EXERCISE REQUIREMENTS:
The expected output is each line below containing "slide", copied in full.

DATA SECTION:
┄┄┄┄┄┄
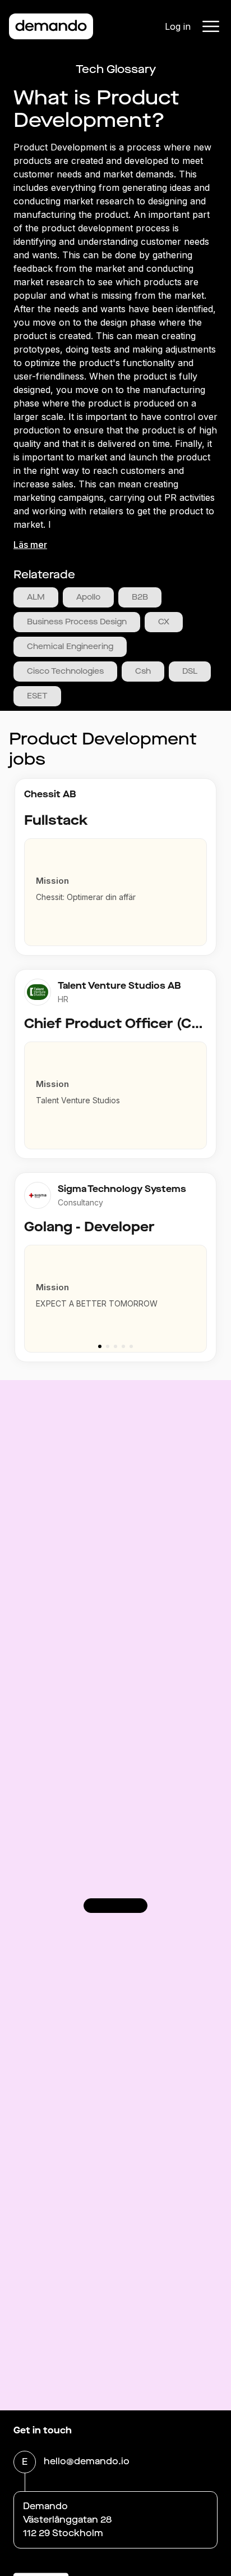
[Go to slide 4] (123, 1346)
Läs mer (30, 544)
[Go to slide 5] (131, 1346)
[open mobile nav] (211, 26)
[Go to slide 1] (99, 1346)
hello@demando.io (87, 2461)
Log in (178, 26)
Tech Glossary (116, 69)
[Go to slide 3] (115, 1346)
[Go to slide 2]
┄┄┄┄┄┄
EXERCISE RESPONSE:
[Go to slide 4] (123, 1346)
[Go to slide 5] (131, 1346)
[Go to slide 1] (99, 1346)
[Go to slide 3] (115, 1346)
[Go to slide 2]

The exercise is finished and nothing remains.